AgBank representatives in New York didn’t immediately respond to requests for comment. Two calls to the company’s Beijing press office and a press officer’s mobile phone went unanswered outside business hours Saturday.
“The failure of a strong compliance program at the New York Branch of the Agricultural Bank of China created a substantial risk that terrorist groups, parties from sanctioned nations and other criminals could have used the Bank to support their illicit activities,” DFS superintendent Maria Vullo said in a statement announcing the action, the biggest fine issued in her tenure that began earlier this year.
Skyrocketing Dollar Deals
AgBank conducted U.S. dollar clearing in rapidly increasing volumes since 2013 even as New York regulator warned it that it must first improve its compliance functions, according to New York’s consent order, which was signed by AgBank. Dollar-clearing transactions at the bank’s New York branch skyrocketed in 2014 and 2015, the regulator said.
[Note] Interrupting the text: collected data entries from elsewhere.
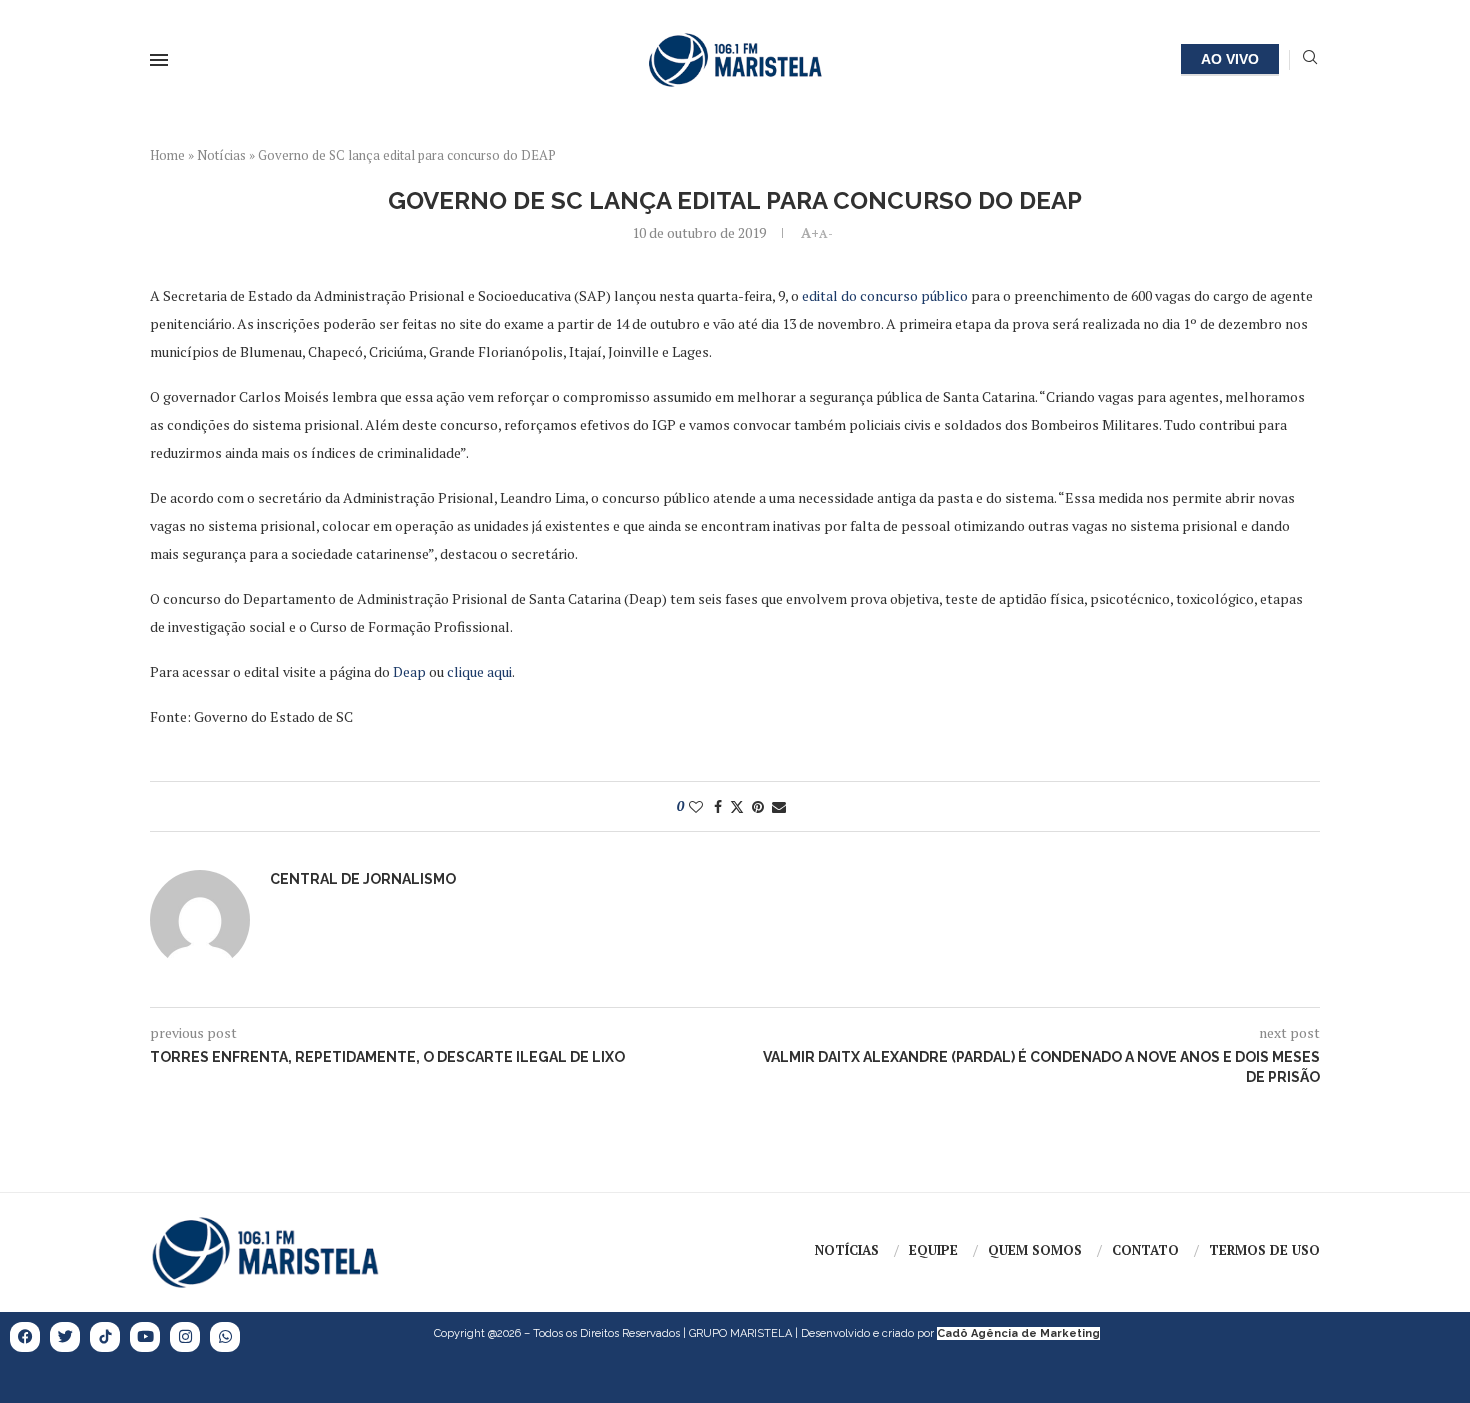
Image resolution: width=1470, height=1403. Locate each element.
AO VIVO (1230, 59)
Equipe (933, 1250)
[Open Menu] (159, 60)
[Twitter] (65, 1337)
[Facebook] (25, 1337)
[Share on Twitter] (737, 806)
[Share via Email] (779, 806)
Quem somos (1035, 1250)
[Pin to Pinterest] (758, 806)
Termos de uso (1264, 1250)
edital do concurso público (885, 295)
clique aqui (479, 671)
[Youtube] (145, 1337)
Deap (409, 671)
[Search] (1310, 59)
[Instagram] (185, 1337)
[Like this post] (696, 806)
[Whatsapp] (225, 1337)
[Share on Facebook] (718, 806)
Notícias (221, 155)
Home (167, 155)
The bank’s chief compliance officer in New York and other compliance personnel raised flags over transactions in New York, according to the DFS. These included “unusually large” dollar transfers, in round numbers, between Chinese and Russian companies and from Yemen companies to China, as well as “potentially suspicious dollar-denominated payments” from trading companies in the Middle East.
Some invoices appeared to be counterfeited or falsified, the compliance staff said, including dollar transactions apparently involving an Iranian party under U.S. sanctions. Some of these transactions were sent through the global interbank-messaging system, the Society for Worldwide Interbank Financial Telecommunication, using coded messages that masked client identities to avoid DFS screening, according to the consent order.
After bringing the coded SWIFT messages to bank managers’ attention in the fall of 2014, the chief compliance officer in New York was told not to communicate those concerns to regulators. The officer resigned in mid-2015, followed by other compliance workers and replacements had inadequate resources, the DFS said.
The DFS didn’t identify the chief compliance officer.
Earlier this year, the Beijing-based lender was sued by a former chief compliance officer who ran the firm’s compliance in New York. The officer, Natasha Taft, said she was forced out of her job after telling the New York Fed about money-laundering risks in trade-financing transactions and alleged the bank retaliated against her for the disclosures in late 2014. The bank has denied the allegations. Taft couldn’t immediately be reached for comment.
The DFS is responsible for overseeing the financial services industry in New York. It has enforcement powers over banks chartered in the state, as well as insurance companies. Most large U.S. banks are nationally chartered and regulated by the federal Office of the Comptroller of the Currency.